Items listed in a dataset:
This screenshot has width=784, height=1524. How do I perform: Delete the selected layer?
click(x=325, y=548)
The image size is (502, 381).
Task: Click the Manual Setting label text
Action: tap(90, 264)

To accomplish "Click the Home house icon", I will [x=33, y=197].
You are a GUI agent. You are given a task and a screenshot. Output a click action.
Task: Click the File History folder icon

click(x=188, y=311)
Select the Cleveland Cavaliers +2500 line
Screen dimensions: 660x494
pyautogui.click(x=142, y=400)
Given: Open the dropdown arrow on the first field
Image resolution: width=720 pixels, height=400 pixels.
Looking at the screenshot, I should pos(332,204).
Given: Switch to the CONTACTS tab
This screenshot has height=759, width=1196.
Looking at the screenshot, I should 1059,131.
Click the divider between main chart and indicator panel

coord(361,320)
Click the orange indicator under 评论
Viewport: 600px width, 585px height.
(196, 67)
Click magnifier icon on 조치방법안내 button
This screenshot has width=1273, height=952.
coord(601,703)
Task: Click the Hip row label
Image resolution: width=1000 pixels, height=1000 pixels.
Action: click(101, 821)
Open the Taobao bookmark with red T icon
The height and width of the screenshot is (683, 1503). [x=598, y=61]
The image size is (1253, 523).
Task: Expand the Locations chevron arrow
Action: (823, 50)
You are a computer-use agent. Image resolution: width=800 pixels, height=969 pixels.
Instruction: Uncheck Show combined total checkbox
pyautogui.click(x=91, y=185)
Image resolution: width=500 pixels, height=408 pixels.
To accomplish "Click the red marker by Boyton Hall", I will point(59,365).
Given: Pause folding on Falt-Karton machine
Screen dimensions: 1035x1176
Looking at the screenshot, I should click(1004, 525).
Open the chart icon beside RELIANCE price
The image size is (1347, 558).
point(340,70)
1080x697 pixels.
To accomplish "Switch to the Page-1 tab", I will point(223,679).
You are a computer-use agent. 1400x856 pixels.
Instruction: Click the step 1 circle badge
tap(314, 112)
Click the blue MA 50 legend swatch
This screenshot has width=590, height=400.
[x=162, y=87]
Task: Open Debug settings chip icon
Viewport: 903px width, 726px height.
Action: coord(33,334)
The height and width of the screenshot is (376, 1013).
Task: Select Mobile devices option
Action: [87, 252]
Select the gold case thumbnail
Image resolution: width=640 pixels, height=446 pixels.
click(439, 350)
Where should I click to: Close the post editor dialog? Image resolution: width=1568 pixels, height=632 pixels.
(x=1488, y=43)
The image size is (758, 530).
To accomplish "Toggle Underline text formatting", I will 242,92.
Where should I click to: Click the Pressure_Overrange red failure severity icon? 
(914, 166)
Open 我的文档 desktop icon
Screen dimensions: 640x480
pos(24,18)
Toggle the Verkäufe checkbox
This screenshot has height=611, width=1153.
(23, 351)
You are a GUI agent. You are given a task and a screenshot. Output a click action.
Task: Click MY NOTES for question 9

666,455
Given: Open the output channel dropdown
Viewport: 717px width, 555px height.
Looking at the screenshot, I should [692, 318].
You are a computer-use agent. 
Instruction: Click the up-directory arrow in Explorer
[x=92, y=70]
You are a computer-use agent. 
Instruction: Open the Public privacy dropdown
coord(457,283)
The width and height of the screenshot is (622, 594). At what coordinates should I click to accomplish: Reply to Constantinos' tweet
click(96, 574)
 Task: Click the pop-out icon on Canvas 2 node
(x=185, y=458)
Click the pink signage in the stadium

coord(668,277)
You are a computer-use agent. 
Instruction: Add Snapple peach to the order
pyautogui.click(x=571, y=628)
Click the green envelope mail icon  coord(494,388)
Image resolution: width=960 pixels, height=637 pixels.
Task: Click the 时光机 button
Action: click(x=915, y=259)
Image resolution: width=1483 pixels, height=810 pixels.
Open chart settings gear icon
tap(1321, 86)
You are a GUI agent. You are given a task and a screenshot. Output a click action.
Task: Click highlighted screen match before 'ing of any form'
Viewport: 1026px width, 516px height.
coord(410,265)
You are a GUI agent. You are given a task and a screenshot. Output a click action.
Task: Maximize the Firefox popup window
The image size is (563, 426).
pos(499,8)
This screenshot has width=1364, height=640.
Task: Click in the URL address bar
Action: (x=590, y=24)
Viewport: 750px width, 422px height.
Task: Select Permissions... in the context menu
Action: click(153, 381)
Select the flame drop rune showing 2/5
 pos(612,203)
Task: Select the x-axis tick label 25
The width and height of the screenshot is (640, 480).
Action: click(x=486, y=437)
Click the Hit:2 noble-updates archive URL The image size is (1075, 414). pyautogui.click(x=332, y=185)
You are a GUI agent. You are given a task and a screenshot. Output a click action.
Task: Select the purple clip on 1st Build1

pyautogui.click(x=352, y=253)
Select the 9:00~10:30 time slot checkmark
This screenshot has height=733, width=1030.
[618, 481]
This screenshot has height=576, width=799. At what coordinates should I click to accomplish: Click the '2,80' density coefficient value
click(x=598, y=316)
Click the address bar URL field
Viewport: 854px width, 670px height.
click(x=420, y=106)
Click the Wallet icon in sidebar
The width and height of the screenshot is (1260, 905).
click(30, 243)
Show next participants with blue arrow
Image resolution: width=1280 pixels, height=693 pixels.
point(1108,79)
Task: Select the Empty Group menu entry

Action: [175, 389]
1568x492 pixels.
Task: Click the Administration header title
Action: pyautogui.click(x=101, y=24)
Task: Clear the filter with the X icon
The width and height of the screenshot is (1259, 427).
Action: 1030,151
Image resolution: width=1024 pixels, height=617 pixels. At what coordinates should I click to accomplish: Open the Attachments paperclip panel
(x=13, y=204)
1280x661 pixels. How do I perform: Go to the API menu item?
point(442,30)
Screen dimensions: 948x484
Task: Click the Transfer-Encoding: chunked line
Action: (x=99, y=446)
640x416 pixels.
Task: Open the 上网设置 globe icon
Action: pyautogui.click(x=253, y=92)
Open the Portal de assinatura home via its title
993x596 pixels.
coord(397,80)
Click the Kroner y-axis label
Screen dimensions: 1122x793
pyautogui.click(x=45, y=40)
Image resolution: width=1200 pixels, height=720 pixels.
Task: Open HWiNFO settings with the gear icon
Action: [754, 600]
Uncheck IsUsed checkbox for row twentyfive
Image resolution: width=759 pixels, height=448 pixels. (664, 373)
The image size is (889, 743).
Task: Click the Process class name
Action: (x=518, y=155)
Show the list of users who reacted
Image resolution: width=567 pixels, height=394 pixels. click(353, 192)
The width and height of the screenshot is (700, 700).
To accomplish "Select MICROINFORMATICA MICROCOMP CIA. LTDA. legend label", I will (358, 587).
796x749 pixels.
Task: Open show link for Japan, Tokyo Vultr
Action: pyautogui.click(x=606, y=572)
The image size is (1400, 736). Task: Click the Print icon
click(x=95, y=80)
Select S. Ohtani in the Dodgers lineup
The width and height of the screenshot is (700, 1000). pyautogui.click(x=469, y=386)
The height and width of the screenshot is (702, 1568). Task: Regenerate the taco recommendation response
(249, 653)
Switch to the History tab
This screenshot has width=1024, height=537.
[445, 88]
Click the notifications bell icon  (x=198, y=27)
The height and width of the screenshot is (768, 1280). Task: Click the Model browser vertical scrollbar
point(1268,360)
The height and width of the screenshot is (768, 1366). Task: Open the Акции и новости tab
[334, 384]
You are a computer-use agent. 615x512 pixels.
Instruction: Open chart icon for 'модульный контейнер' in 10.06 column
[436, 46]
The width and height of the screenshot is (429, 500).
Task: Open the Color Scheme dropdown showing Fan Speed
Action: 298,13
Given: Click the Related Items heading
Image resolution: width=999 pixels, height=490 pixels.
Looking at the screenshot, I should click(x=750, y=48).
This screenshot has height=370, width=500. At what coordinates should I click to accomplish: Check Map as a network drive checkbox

WHAT TO PRODUCE: Begin at the line above that has "Toggle the Verkäufe checkbox" and stop after the line that has "Task: Maximize the Firefox popup window", copying each line exactly and adding nothing else.

RESULT OF THIS TASK:
Toggle the Verkäufe checkbox
This screenshot has height=611, width=1153.
(23, 351)
You are a GUI agent. You are given a task and a screenshot. Output a click action.
Task: Click MY NOTES for question 9

666,455
Given: Open the output channel dropdown
Viewport: 717px width, 555px height.
Looking at the screenshot, I should [692, 318].
You are a computer-use agent. 
Instruction: Click the up-directory arrow in Explorer
[x=92, y=70]
You are a computer-use agent. 
Instruction: Open the Public privacy dropdown
coord(457,283)
The width and height of the screenshot is (622, 594). At what coordinates should I click to accomplish: Reply to Constantinos' tweet
click(96, 574)
 Task: Click the pop-out icon on Canvas 2 node
(x=185, y=458)
Click the pink signage in the stadium

coord(668,277)
You are a computer-use agent. 
Instruction: Add Snapple peach to the order
pyautogui.click(x=571, y=628)
Click the green envelope mail icon  coord(494,388)
Image resolution: width=960 pixels, height=637 pixels.
Task: Click the 时光机 button
Action: click(x=915, y=259)
Image resolution: width=1483 pixels, height=810 pixels.
Open chart settings gear icon
tap(1321, 86)
You are a GUI agent. You are given a task and a screenshot. Output a click action.
Task: Click highlighted screen match before 'ing of any form'
Viewport: 1026px width, 516px height.
coord(410,265)
You are a GUI agent. You are given a task and a screenshot. Output a click action.
Task: Maximize the Firefox popup window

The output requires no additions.